Source records:
★ ★ ★ ★ ★
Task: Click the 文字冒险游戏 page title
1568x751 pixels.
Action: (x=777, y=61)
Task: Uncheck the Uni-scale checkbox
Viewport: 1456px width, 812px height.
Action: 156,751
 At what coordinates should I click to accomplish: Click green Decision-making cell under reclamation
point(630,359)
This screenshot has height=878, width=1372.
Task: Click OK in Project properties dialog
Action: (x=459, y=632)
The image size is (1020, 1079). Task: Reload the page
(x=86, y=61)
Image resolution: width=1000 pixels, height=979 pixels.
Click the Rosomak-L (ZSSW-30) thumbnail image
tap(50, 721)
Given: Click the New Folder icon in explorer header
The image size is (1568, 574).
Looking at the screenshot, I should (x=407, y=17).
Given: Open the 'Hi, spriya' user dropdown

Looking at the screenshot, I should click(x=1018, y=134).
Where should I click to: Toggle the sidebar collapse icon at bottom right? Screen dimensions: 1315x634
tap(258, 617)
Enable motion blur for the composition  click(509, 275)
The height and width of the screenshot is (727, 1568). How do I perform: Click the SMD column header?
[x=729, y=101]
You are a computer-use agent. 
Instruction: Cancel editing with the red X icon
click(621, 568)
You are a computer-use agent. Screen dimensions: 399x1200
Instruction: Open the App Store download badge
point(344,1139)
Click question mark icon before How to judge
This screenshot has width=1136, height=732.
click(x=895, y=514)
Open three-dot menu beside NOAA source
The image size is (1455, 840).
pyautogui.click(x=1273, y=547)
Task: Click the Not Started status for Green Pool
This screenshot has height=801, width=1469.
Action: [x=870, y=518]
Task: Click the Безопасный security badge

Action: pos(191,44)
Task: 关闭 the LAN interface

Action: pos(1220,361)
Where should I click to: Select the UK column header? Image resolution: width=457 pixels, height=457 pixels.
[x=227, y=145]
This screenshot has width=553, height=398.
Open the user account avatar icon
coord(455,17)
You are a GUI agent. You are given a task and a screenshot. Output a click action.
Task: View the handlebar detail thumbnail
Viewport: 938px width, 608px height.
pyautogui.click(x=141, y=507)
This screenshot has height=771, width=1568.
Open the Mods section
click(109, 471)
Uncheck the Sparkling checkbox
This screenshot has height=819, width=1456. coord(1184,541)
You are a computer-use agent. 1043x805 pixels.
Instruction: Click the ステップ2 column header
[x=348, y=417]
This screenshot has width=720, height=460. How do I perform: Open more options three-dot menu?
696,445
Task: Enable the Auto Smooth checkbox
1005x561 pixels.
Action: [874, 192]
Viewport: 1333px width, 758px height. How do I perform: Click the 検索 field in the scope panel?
★ ★ ★ ★ ★
Stated goal:
Can you update the records above by changing every "checkbox" to "check box" and leaving everything else as it is?

Full solution:
Task: Click the 文字冒险游戏 page title
1568x751 pixels.
Action: (x=777, y=61)
Task: Uncheck the Uni-scale check box
Viewport: 1456px width, 812px height.
Action: 156,751
 At what coordinates should I click to accomplish: Click green Decision-making cell under reclamation
point(630,359)
This screenshot has height=878, width=1372.
Task: Click OK in Project properties dialog
Action: (x=459, y=632)
The image size is (1020, 1079). Task: Reload the page
(x=86, y=61)
Image resolution: width=1000 pixels, height=979 pixels.
Click the Rosomak-L (ZSSW-30) thumbnail image
tap(50, 721)
Given: Click the New Folder icon in explorer header
The image size is (1568, 574).
Looking at the screenshot, I should (x=407, y=17).
Given: Open the 'Hi, spriya' user dropdown

Looking at the screenshot, I should click(x=1018, y=134).
Where should I click to: Toggle the sidebar collapse icon at bottom right? Screen dimensions: 1315x634
tap(258, 617)
Enable motion blur for the composition  click(509, 275)
The height and width of the screenshot is (727, 1568). How do I perform: Click the SMD column header?
[x=729, y=101]
You are a computer-use agent. 
Instruction: Cancel editing with the red X icon
click(621, 568)
You are a computer-use agent. Screen dimensions: 399x1200
Instruction: Open the App Store download badge
point(344,1139)
Click question mark icon before How to judge
This screenshot has width=1136, height=732.
click(x=895, y=514)
Open three-dot menu beside NOAA source
The image size is (1455, 840).
pyautogui.click(x=1273, y=547)
Task: Click the Not Started status for Green Pool
This screenshot has height=801, width=1469.
Action: [x=870, y=518]
Task: Click the Безопасный security badge

Action: pos(191,44)
Task: 关闭 the LAN interface

Action: pos(1220,361)
Where should I click to: Select the UK column header? Image resolution: width=457 pixels, height=457 pixels.
[x=227, y=145]
This screenshot has width=553, height=398.
Open the user account avatar icon
coord(455,17)
You are a GUI agent. You are given a task and a screenshot. Output a click action.
Task: View the handlebar detail thumbnail
Viewport: 938px width, 608px height.
pyautogui.click(x=141, y=507)
This screenshot has height=771, width=1568.
Open the Mods section
click(109, 471)
Uncheck the Sparkling check box
This screenshot has height=819, width=1456. coord(1184,541)
You are a computer-use agent. 1043x805 pixels.
Instruction: Click the ステップ2 column header
[x=348, y=417]
This screenshot has width=720, height=460. How do I perform: Open more options three-dot menu?
696,445
Task: Enable the Auto Smooth check box
1005x561 pixels.
Action: [874, 192]
Viewport: 1333px width, 758px height. How do I perform: Click the 検索 field in the scope panel?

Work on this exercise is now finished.